Jeruk nipis (Citrus aurantifolia) adalah sejenis buah jeruk yang banyak mengandung air, tapi air buahnya sangat masam sekali, walau aromanya sangat sedap. Jeruk ini merupakan bahan penting untuk pembuatan asam sitrat. Daun, bunga, dan buah menghasilkan minyak terbang. Varietasnya yang terkenal ada 3 macam. Yaitu Citrus aurantium subspes aurantifolia var. fusca yang umum dikenal sebagai jeruk nipis, C. aurantium subspes. Aurantifolia var. Limetta (banyak diusahakan di Meksiko), dan C. aurantium subspes. aurantifolia var. Bergamia yang lebih dikenal sebagai jeruk bergamot penghasil minyak bergamot. Kulit jeruk nipis adalah lapisan luar dari kulit jeruk nipis Citrus aurantifolia subspes aurantifolia var fusca yang berupa kepingan-kepingan atau pita-pita yang licin. Baunya khas aromatik, rasanya pahit (Sarwono, 2001).

Komposisi kandungan kimia jeruk nipis mengandung unsur-unsur senyawa kimia yang bemanfaat misalnya: limonen, linalin asetat, geranil asetat, fellandren dan sitral. Di samping itu jeruk nipis mengandung asam sitrat 100 gram buah jeruk nipis mengandung: vitamin C 27 miligram, kalsium 40 miligram, fosfor 22 miligram, hidrat arang 12,4 gram, vitamin B1 0,04 miligram, zat besi 0,6 miligram, lemak 0,1 gram, kalori 37 gram, protein 0,8 gram, dan air 86 gram.
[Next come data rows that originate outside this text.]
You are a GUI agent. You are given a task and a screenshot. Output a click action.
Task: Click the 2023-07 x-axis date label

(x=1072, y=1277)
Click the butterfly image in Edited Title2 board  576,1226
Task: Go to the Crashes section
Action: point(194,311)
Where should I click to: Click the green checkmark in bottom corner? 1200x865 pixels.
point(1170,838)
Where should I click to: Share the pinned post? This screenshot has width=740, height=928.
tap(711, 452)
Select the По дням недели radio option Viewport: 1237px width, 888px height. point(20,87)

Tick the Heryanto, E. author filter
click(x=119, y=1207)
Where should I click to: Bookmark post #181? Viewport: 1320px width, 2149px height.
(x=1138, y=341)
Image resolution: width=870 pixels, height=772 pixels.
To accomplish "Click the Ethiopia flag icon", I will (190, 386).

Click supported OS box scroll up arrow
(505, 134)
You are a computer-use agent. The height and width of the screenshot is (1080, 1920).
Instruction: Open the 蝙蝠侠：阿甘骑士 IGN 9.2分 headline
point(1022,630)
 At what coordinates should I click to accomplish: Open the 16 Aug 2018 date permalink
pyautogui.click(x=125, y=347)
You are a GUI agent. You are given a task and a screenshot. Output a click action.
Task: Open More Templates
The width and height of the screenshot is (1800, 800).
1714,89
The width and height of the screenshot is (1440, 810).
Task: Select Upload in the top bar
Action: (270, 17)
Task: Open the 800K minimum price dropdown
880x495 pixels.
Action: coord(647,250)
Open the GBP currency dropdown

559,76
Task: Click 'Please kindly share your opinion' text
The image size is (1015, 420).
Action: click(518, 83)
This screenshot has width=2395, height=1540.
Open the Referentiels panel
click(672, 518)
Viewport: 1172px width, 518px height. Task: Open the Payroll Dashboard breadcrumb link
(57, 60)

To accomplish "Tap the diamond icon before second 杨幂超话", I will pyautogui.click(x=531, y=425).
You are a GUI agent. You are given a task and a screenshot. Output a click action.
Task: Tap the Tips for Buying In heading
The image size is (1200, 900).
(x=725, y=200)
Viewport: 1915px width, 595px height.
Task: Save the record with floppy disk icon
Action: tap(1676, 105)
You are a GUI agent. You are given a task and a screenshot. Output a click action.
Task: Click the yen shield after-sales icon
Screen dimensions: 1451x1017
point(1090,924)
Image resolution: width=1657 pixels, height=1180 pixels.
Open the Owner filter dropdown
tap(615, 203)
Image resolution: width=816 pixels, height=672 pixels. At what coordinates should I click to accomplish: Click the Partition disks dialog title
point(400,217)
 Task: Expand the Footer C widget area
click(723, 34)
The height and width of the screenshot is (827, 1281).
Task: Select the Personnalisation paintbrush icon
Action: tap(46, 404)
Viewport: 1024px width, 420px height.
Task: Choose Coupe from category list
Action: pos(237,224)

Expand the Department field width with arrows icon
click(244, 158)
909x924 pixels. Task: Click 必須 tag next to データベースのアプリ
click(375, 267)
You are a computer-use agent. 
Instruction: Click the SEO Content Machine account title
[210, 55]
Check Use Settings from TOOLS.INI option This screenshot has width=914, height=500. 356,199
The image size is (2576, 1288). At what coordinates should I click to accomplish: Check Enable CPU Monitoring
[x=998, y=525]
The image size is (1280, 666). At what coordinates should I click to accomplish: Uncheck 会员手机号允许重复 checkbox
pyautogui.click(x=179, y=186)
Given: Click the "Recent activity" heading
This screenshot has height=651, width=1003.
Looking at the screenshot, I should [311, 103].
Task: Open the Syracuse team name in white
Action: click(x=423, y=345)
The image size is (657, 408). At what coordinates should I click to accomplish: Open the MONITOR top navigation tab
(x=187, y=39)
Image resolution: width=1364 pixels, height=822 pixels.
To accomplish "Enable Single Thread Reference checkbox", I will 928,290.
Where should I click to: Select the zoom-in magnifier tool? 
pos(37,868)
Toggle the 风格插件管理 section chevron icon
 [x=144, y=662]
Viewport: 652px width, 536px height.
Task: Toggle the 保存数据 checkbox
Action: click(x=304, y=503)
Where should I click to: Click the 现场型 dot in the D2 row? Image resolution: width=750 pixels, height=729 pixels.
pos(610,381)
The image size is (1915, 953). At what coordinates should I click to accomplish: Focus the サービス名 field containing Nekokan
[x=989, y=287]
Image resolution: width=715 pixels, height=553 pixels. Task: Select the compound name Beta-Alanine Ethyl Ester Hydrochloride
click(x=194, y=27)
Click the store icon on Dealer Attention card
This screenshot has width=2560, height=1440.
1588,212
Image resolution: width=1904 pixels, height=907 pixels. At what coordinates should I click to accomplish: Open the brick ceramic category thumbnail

Jeruk nipis mengandung unsur-unsur senyawa kimia antara lain limonen, linalin asetat, geranil asetat, fellandren, sitral dan asam sitrat (www.iptek.net.id).

(39)

3.1 Waktu dan Tempat Penelitian

Penelitian ini dilakukan mulai bulan April hingga Juni 2005. Bertempat di Laboratorium Penanganan dan Pengolahan Hasil Perikanan, Laboratorium Organoleptik Hasil Perikanan Departemen Teknologi Hasil Perairan Fakultas Perikanan dan Ilmu Kelautan, Laboratorium Biokimia Depertemen Teknologi Pangan dan Gizi Fateta IPB, Laboratorium Nutrisi Makanan Departemen Ilmu Nutrisi Makanan Ternak, Laboratorium FTDC PAU Institut Pertanian Bogor, dan Laboratorium Pengujian Balai Besar Penelitian dan Pengembangan Pasca Panen

Pertanian Cimanggu Bogor.

3.2 Bahan dan Alat

3.2.1 Bahan

Bahan yang digunakan untuk pembuatan biskuit (crackers) adalah limbah tulang ikan madidihang yang berasal dari TPI Muara Baru Jakarta, tepung terigu merk segitiga biru, margarin merk blue band, ragi merk fermipan, air, garam, gula halus, dan jeruk nipis yang diperoleh dari pasar Anyar, Bogor. Bahan kimia yang digunakan untuk analisis kimiawi yaitu heksan, H2SO4 pekat, HCl, kertas saring, kertas pH, kertas Whatman 42, NaOH, HNO3, aquadest, asam borat, NaCl, HCl, H2SO4, Na2S2O5, tablet kjeldahl pelarut lemak.

3.2.2 Alat

Alat untuk pembuatan tepung tulang ikan madidihang, yaitu : pisau, panci, kompor, autoclave, hammer meal, oven, ayakan, dan blender. Dalam pembuatan biskuit (crackers), alat yang digunakan adalah loyang, cetakan, oven, dan timbangan kue.

(40)

3.3 Metode Penelitian

Penelitian ini dilakukan dalam dua tahap yaitu : penelitian pendahuluan dan penelitian utama.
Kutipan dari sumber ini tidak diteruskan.